Durante os próximos seis anos haverá uma contrapartida da PUC ao município,  que se dará em  infraestrutura, através de construção e manutenção nas unidades de saúde , treinamento para servidores do SUS, com cursos de pós-graduação e compra de equipamentos, além de bolsas de residência para médicos atuarem em unidades de saúde da cidade.

De acordo com o pró-reitor da PUC, Iran Calixto, o orçamento para este ano está na ordem de R$850 mil e a cada ano esse orçamento é acrescido com a entrada de novos alunos. “Além dos alunos já estarem frequentando as UBS, nós teremos investimentos dessa ordem e nos próximos anos, em parceria com o gestor SUS, com a secretaria municipal de saúde, vamos adequar essas verbas, dentro das necessidades do município. Todo mundo ganha, nossos alunos, a comunidade e o município”, ressalta.

Anúncio foi feito durante coletiva no gabinete do prefeito (foto: Tatiana Espósito / Poços Já)

Santa Casa

O prefeito também falou do suporte financeiro que será destinado à Santa Casa de Poços de Caldas, com recursos  provenientes do DME. Segundo o Chefe do Executivo, esse não será exatamente um repasse, mas uma reserva, um valor que será retirado do DME para atender ao hospital conforme as necessidades. Sérgio explica que esse suporte é uma forma de adiantamento de repasse de verba que o estado deve ao setor de saúde do município.

De acordo com o prefeito, os valores serão repassados ao hospital mês a mês, até que ele se equilibre, mas há um prazo, de no máximo três anos, para que o desequilíbrio seja sanado.

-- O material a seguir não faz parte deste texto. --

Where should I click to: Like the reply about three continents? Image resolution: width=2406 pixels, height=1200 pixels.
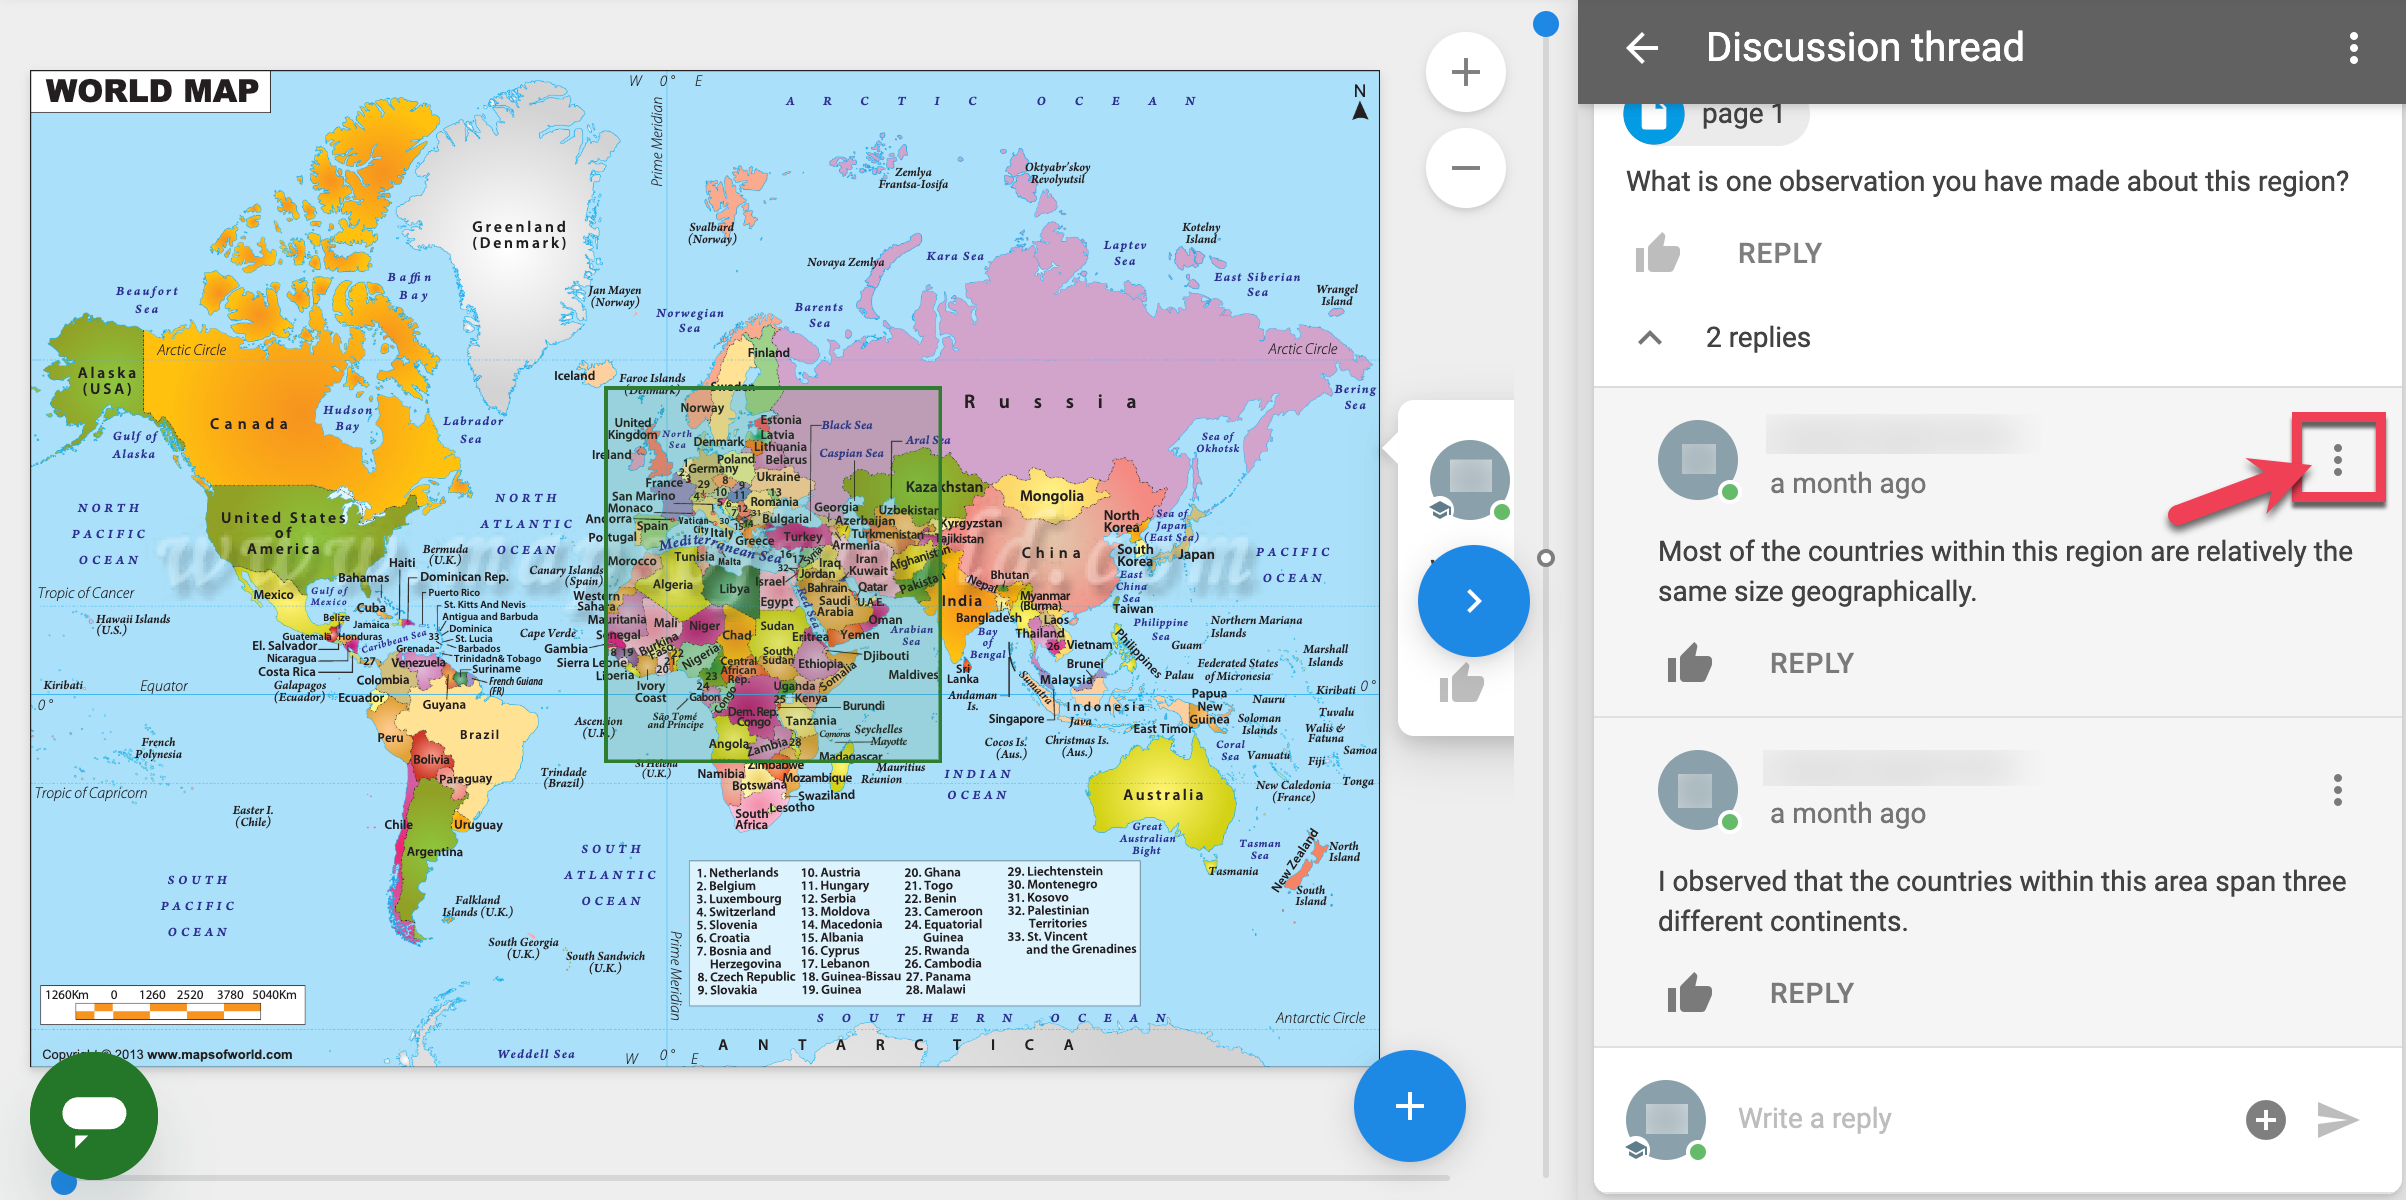click(1689, 993)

“Esse dinheiro vai ficar à disposição da prefeitura para socorrer a Santa Casa até que ela se equilibre, porque hoje as dívidas  são enormes, o funcionamento é deficitário, ela não consegue viver e não consegue fazer o que ela precisa. Esse dinheiro, na verdade, vem substituir um dinheiro que já é dela, que é do governo do estado que não repassa”, explica.

O valor estipulado pelo prefeito para repasse é da ordem de R$8mi por ano. “A prefeitura vai passando conforme a necessidade, mas limitado em no máximo três anos , em três anos Santa Casa tem que estar equilibrada. Essa é nossa expectativa e sabemos que a Santa casa pode funcionar”, afirma.

Sobre a forma como o suporte será realizado, Sérgio esclarece que será feito com base em resoluções emitidas pelo estado, como forma de adiantamento de repasse de verba. “Se puder ser feito dessa forma é até melhor, pois assim pode ter devolução caso o estado pague a dívida. Caso seja preciso um projeto de lei, a Câmara está a postos para fazer em regime de urgência de modo que a gente consiga legalizar e resolver esse problema definitivamente”, finaliza.